The Japan Farmers Party (Japanese: 日本農民党, Nihon Nōmintō) was a political party in Japan between 1926 and 1928. It represented a rightist tendency amongst the proletarian parties in the country at the time. The party had a nationalist orientation.
The party emerged from a split in the Labour-Farmer Party in 1926. An older generation of leaders of the Japan Peasant Union, such as Okabe Kansuke and Hirano Rikizo, were uncomforatble with the influence of the younger, radical generation in the Japan Peasant Union (who were keen on including leftwing elements in the Labour-Farmer Party), such as Oyama Ikuo. Okabe and Hirano's group broke away from the Labour-Farmer Party in March 1926 and on October 17, 1926 they founded the Japan Farmers Party. The Japan Farmers Party declared itself to be "a party by farmers, for farmers". In this sense the party differentiated itself from the other proletarian parties, which all declared themselves to be based on a worker-peasant class alliance.
The party won four seats in the 1927 prefectural assembly elections of 1927.

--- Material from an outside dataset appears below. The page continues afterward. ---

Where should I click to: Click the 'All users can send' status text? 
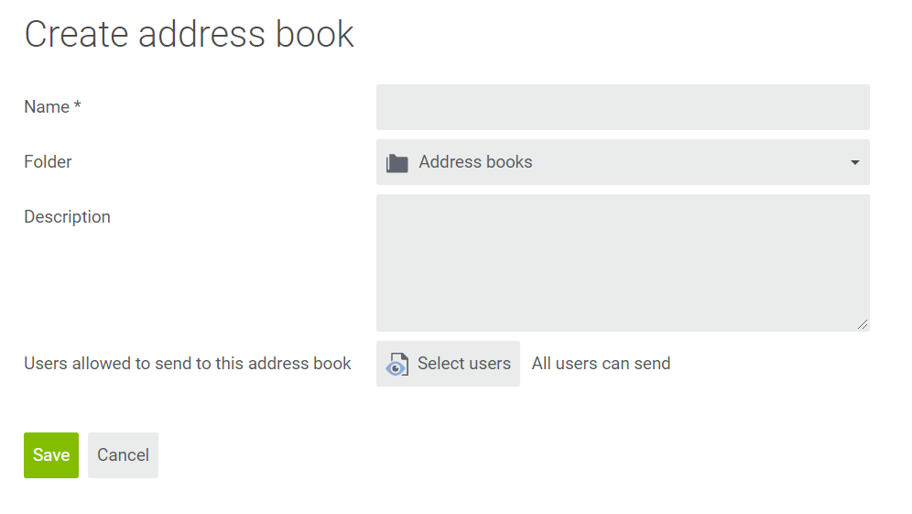[x=601, y=364]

As of 1928, the Japan Farmers Party claimed a membership of 70,138. The figure does however appear to be unreliable, compared to the national vote for the party in the elections the same year. The party launched ten candidates in the 1928 Diet election, whom together mustered 36,491 votes. None of the candidates of the party were elected.
In December 1928 the party merged with the Proletarian Masses Party, the Japan Labour-Farmer Party and four regional political parties, forming the Japan Masses Party.